Hi all,
I've recently encountered an issue in MassHunter Qual v.10 when creating a custom workflow. I have added "extract additional chromatograms" to the workflow and noticed that the peak area it outputs is different based on whether I am extracting a TIC or an EIC. For reference, I am running on our 6475 QQQ, and acquiring my data in precursor ion scan mode. I monitor 2 primary product ions that are characteristic of the compounds I am studying (nitazenes), which are m/z 100 and m/z 72. An example of the values I received for one of my compounds, metodesnitazene, extracted from the same data file:
m/z 100 peak area extracted with TIC: 3,658,123
m/z 100 peak area extracted with EIC: 2,418,212
Obviously those are completely different values but there's nothing I can find that would make sense as to why they are so different.
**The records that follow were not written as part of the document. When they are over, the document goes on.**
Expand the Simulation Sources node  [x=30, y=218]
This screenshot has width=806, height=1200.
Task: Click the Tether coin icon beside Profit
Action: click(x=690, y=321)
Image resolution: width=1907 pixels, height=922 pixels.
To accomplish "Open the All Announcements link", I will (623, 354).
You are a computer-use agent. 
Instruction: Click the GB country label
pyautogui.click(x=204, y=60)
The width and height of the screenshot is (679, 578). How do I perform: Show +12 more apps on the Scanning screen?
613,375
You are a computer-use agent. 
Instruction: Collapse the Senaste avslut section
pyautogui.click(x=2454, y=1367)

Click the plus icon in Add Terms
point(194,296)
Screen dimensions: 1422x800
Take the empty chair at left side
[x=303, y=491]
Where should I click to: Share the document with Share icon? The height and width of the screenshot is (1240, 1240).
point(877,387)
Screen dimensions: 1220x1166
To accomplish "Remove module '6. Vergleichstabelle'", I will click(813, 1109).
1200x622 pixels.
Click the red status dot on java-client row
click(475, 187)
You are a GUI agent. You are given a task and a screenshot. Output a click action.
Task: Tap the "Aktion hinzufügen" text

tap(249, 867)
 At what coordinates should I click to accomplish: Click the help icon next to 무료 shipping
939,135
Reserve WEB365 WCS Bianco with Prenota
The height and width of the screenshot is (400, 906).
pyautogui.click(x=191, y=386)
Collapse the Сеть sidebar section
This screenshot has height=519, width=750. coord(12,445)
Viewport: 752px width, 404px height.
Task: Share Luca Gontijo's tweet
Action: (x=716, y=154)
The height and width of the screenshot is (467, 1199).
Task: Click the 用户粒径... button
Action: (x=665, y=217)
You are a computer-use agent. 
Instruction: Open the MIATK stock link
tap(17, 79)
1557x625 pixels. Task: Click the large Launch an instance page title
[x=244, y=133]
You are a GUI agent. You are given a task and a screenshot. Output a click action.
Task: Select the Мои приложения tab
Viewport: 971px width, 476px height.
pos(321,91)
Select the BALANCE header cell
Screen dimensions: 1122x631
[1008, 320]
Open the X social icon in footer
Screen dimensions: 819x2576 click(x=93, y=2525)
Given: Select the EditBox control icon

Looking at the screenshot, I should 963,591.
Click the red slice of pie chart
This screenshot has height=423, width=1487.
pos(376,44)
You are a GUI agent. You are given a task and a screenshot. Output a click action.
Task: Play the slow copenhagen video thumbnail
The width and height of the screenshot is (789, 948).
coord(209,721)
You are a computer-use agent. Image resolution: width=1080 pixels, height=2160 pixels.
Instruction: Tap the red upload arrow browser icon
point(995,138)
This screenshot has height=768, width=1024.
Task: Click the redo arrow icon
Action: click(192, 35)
Additionally, when looking at the spectra, the abundance of the precursor ion for m/z 100 is the same for both processing methods, but the abundance of m/z 72 is different. I have attached screenshots of the "additional chromatograms" section of the method editor for reference as well (note that the EIC method only includes the extraction for one of my compounds as I was just testing the changes). Any help about this is greatly appreciated since I am hesitant to process/collect more data until I know where these numbers are being pulled from.